__TRY IT__: Write each line out exactly, from the one containing "At what coordinates" through the final line of the data, and keep pictures out of the copy.

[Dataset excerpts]
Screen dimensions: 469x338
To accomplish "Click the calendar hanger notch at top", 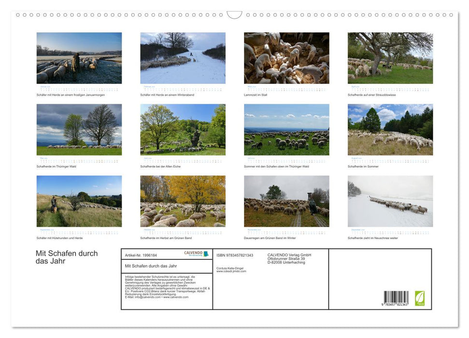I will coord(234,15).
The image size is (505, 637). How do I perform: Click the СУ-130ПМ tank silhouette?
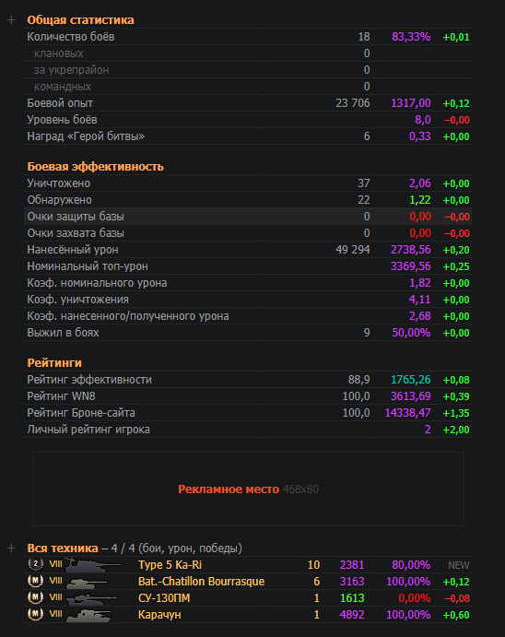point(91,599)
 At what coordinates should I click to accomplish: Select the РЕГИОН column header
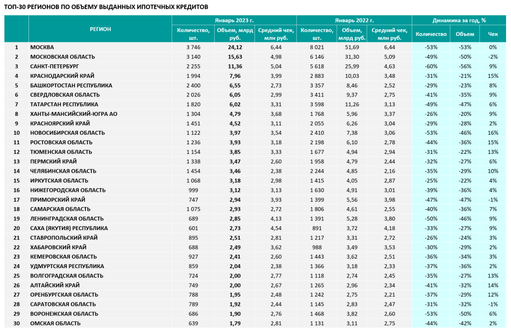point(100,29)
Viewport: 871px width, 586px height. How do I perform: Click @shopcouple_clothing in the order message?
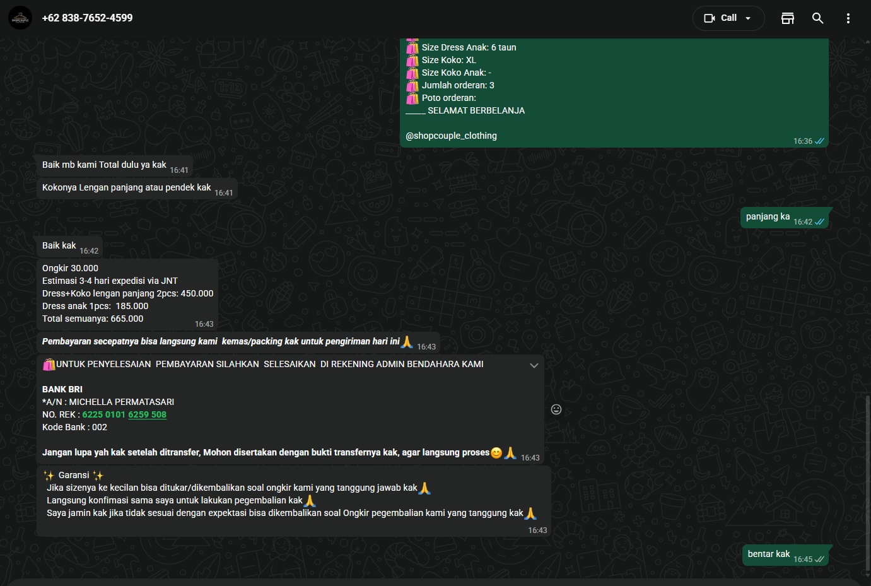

__EXERCISE SOLUTION__:
 At what coordinates should I click to accomplish: Select the РЕГИОН column header
point(100,29)
Viewport: 871px width, 586px height. How do I perform: Click @shopcouple_clothing in the order message?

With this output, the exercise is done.